L’Irak propose de juger les jihadistes étrangers, contre près de 2 milliards d’euros

De nombreux européens ayant fait allégeance à Daesh ont été capturés.[Delil SOULEIMAN / AFP]

Les pays d’origines des jihadistes «ont un problème, nous avons une solution». L'Irak a proposé la semaine dernière aux Etats membres de la coalition internationale de juger leurs ressortissants soupçonnés d'avoir rejoint Daesh.

En échange, les responsables gouvernementaux indiquent demander «deux milliards de dollars», soit 1,8 milliard d’euros. De quoi couvrir les frais entraînés par leur détention. Si détention il y a…
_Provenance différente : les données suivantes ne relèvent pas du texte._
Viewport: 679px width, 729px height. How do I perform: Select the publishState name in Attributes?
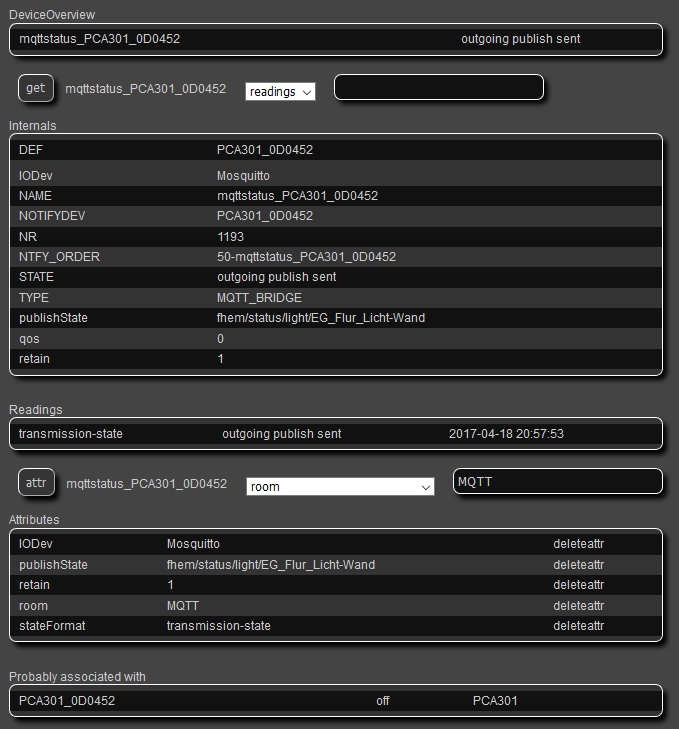pos(53,565)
Car l’Irak a déjà condamné à mort de très nombreux jihadistes étrangers. D’autres ont été mis en prison, et y resteront à perpétuité. Ce sera peut-être le cas pour douze Français, que la justice du pays jugera prochainement, après avoir été transférés depuis la Syrie (elle estime en avoir le droit, puisque le territoire de Daesh, à son apogée, s’étendait à cheval sur les sols syriens et irakiens).

une question très sensible dans l'opinion poublique

Aucune réponse n’a pour le moment été formulée de la part des pays de la coalition. Car cette option se heurte à la question de la peine de mort, refusée par l'Union européenne, dont des dizaines de ressortissants sont actuellement détenus par les Kurdes de Syrie.

La question du retour dans leurs patries d'origine de ces jihadistes est très sensible pour les opinions publiques. Paris, par exemple, n'a jusqu'ici pas mis en œuvre le plan de rapatriement, révélé par la presse, de ceux détenus en Syrie et de leurs familles. Le gouvernement l’a seulement présenté comme une «hypothèse» de travail.

Selon un sondage, paru le 28 février, 82 % des Français estiment que l’exécutif a raison de laisser l’Irak juger leurs compatriotes soupçonnés d’avoir rejoint Daesh. Ils sont même 67 % à estimer qu’il faut laisser Bagdad et son voisin syrien s’occuper des enfants de jihadistes, plutôt que de les faire revenir sur le territoire national.